**Given instruction**
Extract the rows verbatim, beginning at the line that contains "The image size is (1305, 924)." and continuing through the end of the rows. Leave the pictures out of your answer.

**Given data**
+++

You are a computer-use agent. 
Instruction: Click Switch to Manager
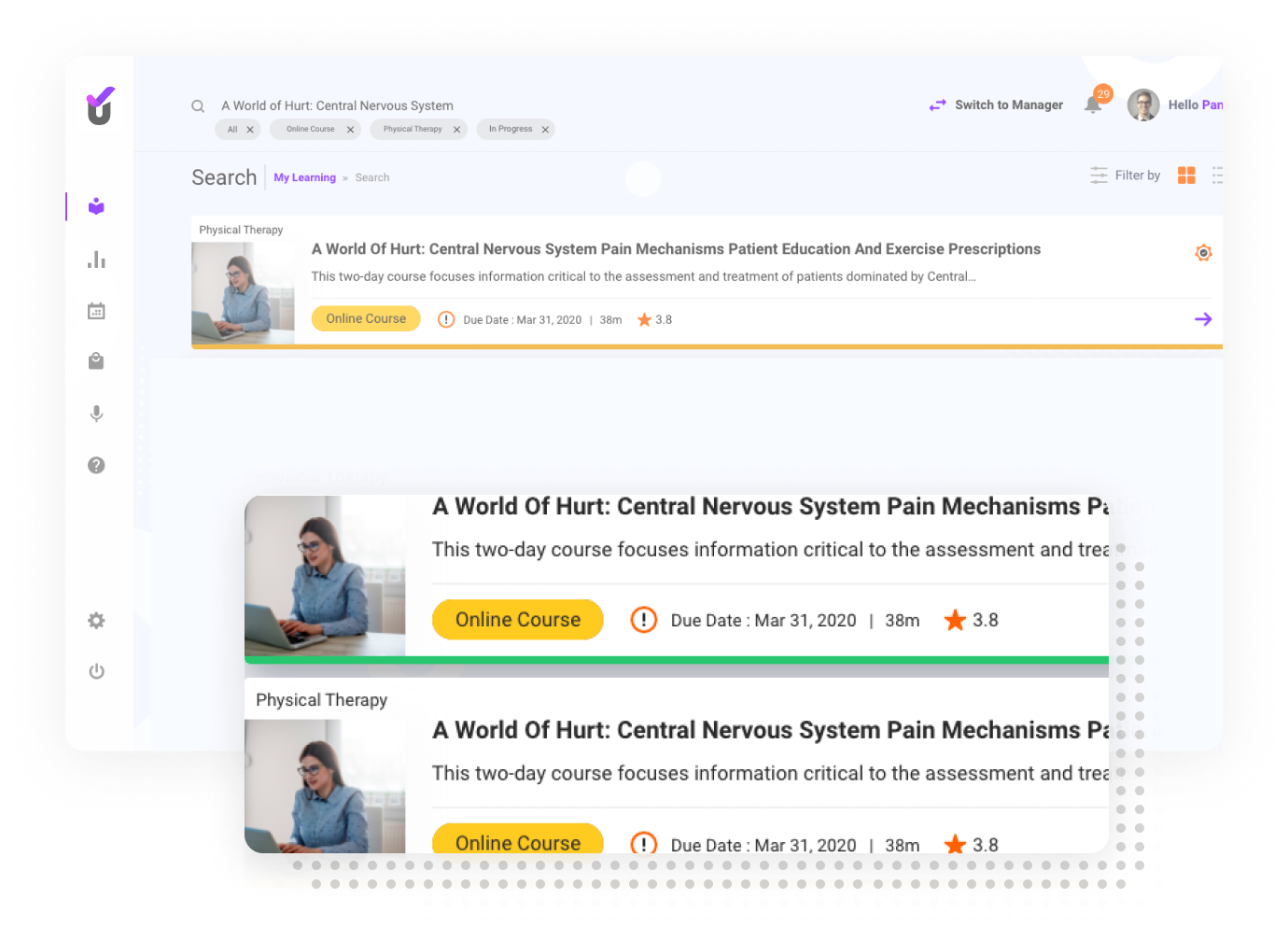(997, 105)
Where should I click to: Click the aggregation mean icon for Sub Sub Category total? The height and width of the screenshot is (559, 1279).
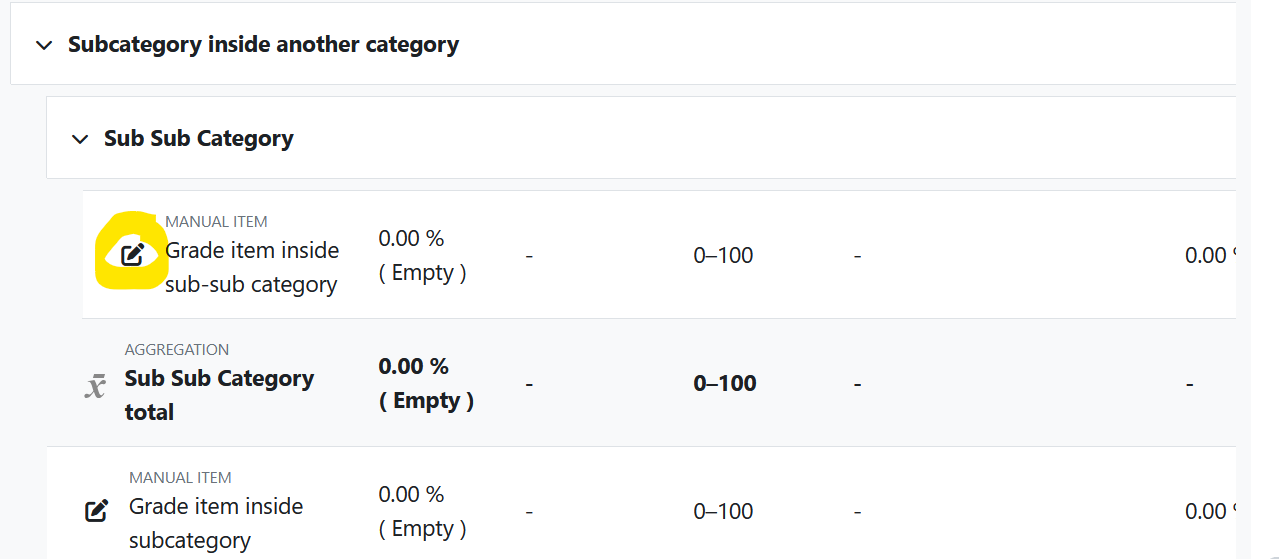click(95, 386)
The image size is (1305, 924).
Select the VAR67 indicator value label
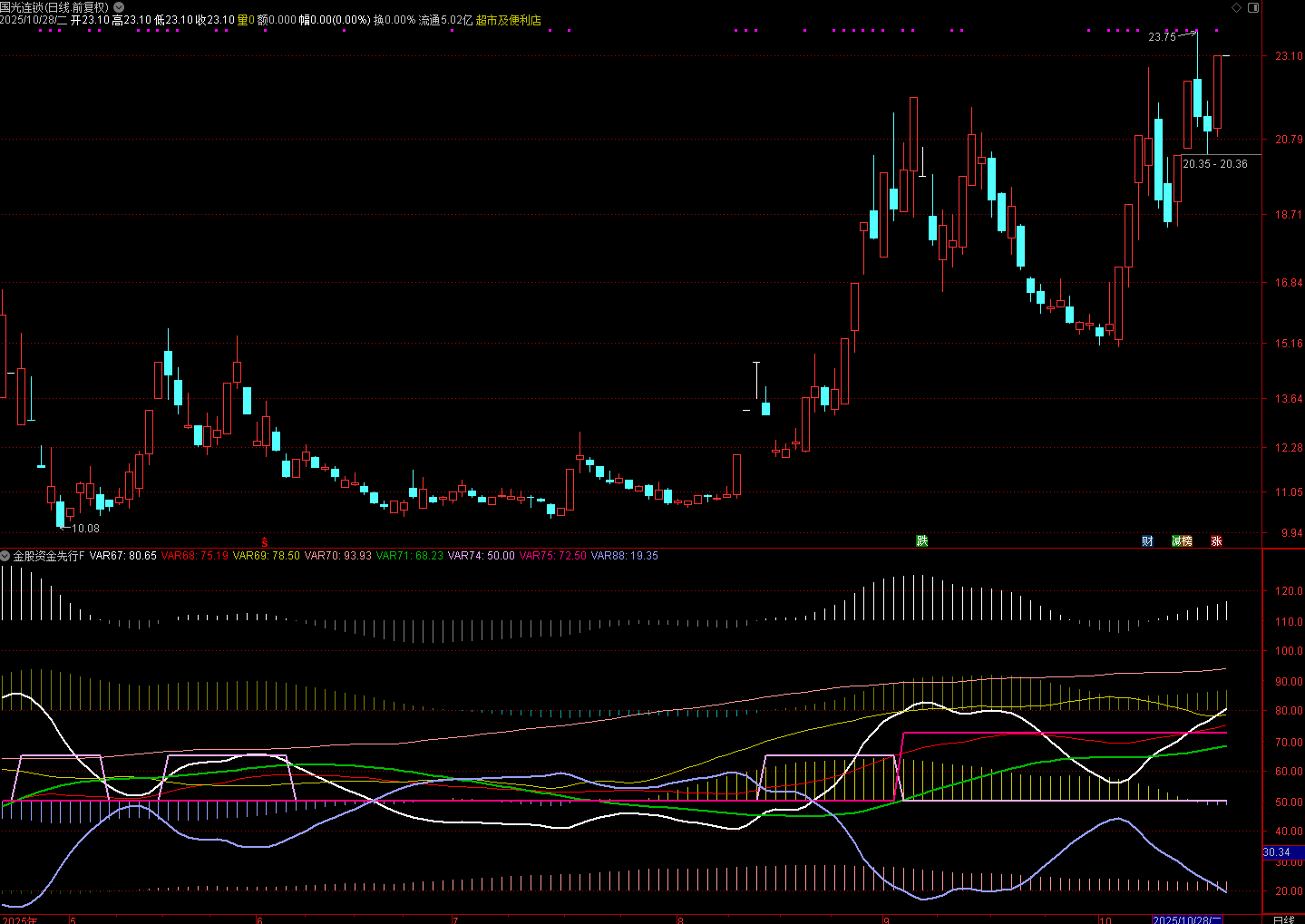point(122,556)
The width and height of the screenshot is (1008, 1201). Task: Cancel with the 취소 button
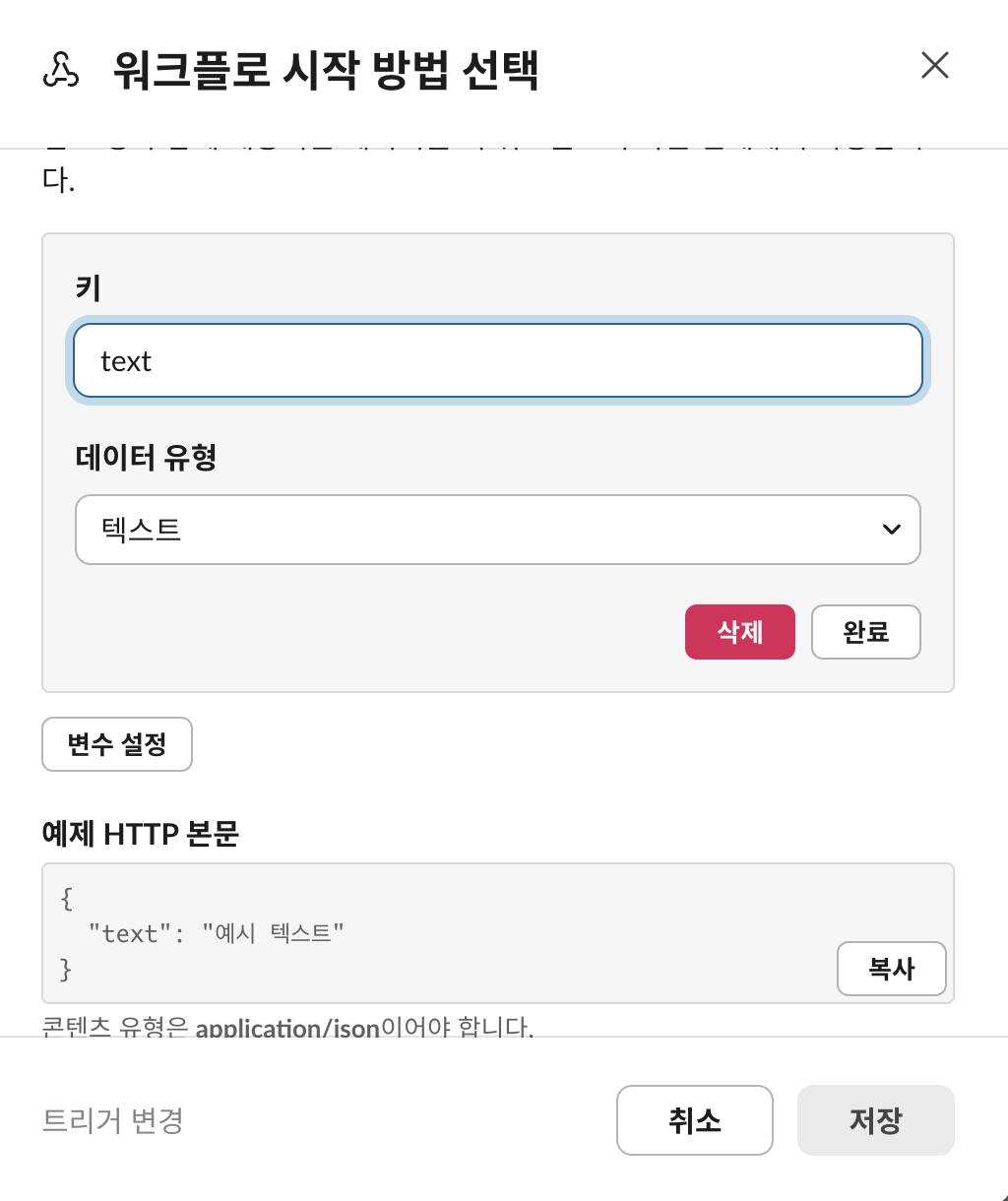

+++

**Result below**
The image size is (1305, 924).
Select the VAR67 indicator value label
point(122,556)
The width and height of the screenshot is (1008, 1201). Task: Cancel with the 취소 button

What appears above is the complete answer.